【重心の科学】1

皆さん、お元気ですか? 僕はメチャ元気です。

さて、今日から、合気道と重心に関して記事を書いていこうと思います。

今回は合気道で行うパフォーマンスの一つ、「持ち上がらない体」について科学的視点で述べます。


持ち上がらない体

 

持ち上がらない体というのは、氣の研究会主宰の藤平光一師範が、合気会の師範部長であったころから、気の威力を示すために行ったパフォーマンスの一つです。

心身統一して、重みが下にあると、体の軽い人でも上に持ちげることができないというものです。

力の強い人が体の軽い人を持ち上げることができないというのは、一見するととても不思議に思います。

しかし、この持ち上がらない体というのも、科学的な視点から見ると非常に合理的であることが分かります。

 


相手を持ち上げるためには?!

 

上の写真は藤平光一師範が、重みを上に意識すると簡単に上に持ちあがるというパーフォーマンスを示したものです。

ところでこの写真を科学的に見ていきましょう。

人や物を挙上するためには、両足が支えとなて、両足底の丁度中間地点に重みが集まる必要があります。
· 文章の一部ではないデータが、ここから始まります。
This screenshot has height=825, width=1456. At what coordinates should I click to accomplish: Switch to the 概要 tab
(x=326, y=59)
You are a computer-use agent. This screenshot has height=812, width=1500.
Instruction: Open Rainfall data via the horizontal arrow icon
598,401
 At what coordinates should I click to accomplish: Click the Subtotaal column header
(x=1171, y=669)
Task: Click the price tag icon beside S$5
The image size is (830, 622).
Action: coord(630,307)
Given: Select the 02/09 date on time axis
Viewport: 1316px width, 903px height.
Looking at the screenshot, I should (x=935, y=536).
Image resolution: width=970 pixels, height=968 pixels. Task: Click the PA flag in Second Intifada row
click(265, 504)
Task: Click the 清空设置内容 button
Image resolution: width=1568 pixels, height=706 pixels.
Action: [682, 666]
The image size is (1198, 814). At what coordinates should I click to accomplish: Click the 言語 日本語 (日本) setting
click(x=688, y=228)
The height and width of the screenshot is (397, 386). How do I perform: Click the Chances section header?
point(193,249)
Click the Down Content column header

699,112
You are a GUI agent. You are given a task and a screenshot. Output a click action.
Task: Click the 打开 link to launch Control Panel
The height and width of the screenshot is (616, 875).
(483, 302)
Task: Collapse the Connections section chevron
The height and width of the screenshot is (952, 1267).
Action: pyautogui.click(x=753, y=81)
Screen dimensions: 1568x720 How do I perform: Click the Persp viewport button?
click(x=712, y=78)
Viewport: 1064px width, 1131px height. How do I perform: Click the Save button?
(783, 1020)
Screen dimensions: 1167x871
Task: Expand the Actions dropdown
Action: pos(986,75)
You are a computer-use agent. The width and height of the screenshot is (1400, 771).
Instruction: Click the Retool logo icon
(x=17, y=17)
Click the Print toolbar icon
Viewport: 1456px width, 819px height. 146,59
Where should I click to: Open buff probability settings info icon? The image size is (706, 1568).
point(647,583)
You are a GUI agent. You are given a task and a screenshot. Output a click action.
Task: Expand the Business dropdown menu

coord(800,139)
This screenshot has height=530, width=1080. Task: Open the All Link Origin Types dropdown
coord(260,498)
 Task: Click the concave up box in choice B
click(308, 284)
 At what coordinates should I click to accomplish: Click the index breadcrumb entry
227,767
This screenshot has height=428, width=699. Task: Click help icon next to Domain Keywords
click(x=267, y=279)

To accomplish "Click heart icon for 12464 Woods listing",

要するに持ち上げる人の支点に重心からの重みが落ちる必要があるのです。

下の写真で、持ち上げる人と藤平師範の二人の合成した重心位置を見てみますと、合成した重心位置、要するに重みの中心点は、持ち上げる人の力の支点となる両足底の丁度ど真ん中に来ているのがわかります。

この条件が満たされたときだけ、人や物が持ち上がるのです。

 


相手が持ち上がらない訳

相手が持ち上げられる理由がわかったと思いますが、ではどうすれば持ちあがれないのか?という問題ですね。

持ち上げられないようにする科学的なポイントは、体軸を倒さないということです。

藤平師範の主張では、重みを下に持ってくるということですが、これは意識の問題を表しています。

自分の足がしっかりと体重が乗るのは体軸が倒れていないときですから、重みを下に持ってくる意識をすることで、体軸が安定し、両足底の丁度真ん中に重心が来るわけです。

そうすることで、相手との合成した重心は常に相手が持ち上げる支点としたい位置より前になります。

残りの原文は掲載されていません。